More than a third (40%) of rivers in England and Wales are polluted with sewage, adding to one of ‘the most urgent environmental crises facing the UK today.’
Water companies and the government are failing to prevent avoidable sewage pollution, leaving our rivers unhealthy and putting wildlife and people at risk.
These are the findings of a nine-month long investigation into the sewerage system by the conservation charity WWF.
Nearly 18,000 (17,684) licensed emergency sewer overflows – managed by water companies across England and Wales – are meant to discharge raw sewage directly into the environment only during extreme rainfall, but WWF has found they are discharging far more frequently.

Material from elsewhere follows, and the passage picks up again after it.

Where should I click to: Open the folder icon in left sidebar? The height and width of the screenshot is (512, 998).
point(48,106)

A total of 1,902 pollution incidents were reported by the nine water and sewerage companies operating in England alone, a first rise in incidences since 2012. There was also an increase in the most serious pollution incidents, all of which were associated with sewage.

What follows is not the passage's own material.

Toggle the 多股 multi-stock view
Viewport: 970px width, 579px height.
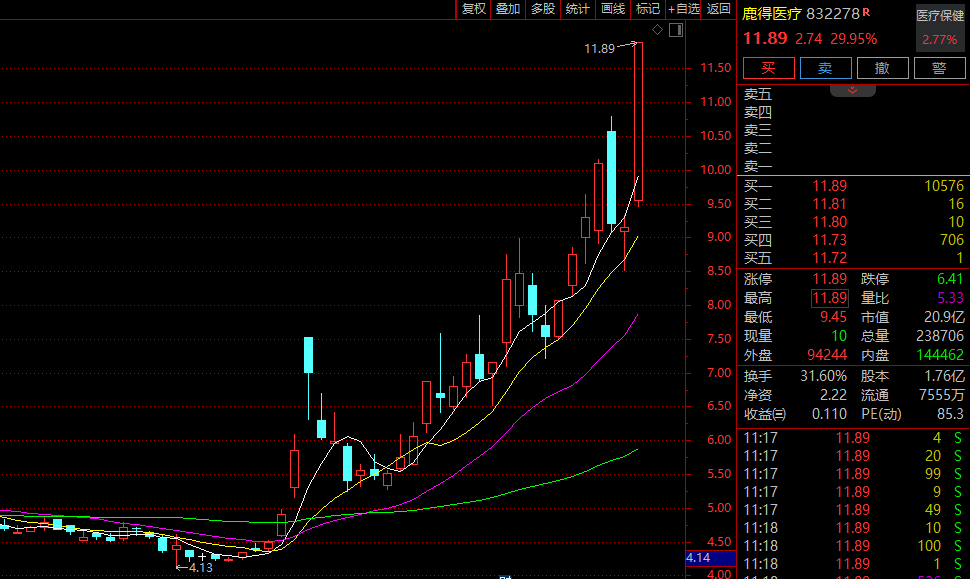(543, 9)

‘The problem of sewage pollution stems from multiple failings, including lack of proper planning and investment in our sewerage system; shortcomings in monitoring, risk assessments, operational practice and staff culture and insufficient regulation. And many of us are also contributing to the problem of sewer overflows by flushing items such as wet wipes, sanitary products and kitchen fat down toilets and drains.’
Head of campaigns at WWF
South West Water, which operates in Devon, Cornwall, and small areas of Dorset and Somerset, reported by far the most sewage pollution incidents in 2016, with 115 sewage pollution incidents per 10,000km.

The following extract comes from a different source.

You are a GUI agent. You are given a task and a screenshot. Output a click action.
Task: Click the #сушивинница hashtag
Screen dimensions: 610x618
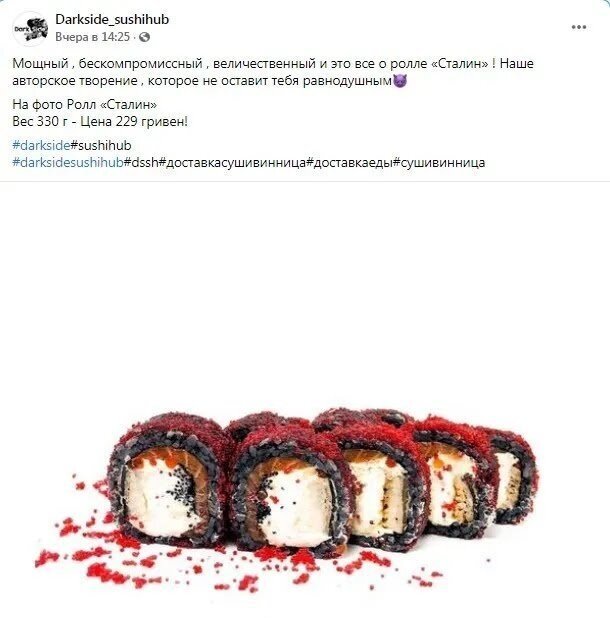coord(439,162)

This was followed by Yorkshire Water, which reported 46 sewage pollution incidents, and Northumbrian Water which reported 38.
At the more positive end of the scale, United Utilities, which operates in the North West of England, reported 22 sewage pollution incidents.
The tip of the iceberg
This is likely to be just the tip of the iceberg because wastewater legally discharged continuously from sewage treatment works – also managed by water companies – is not being treated to high enough standards to protect rivers.
This is despite the fact that sewage pollution causes rapid algae growth, starving rivers of the oxygen that insects, fish and other wildlife need to survive. This in turn also affects animals such as otters and kingfishers at the top of the aquatic food chain.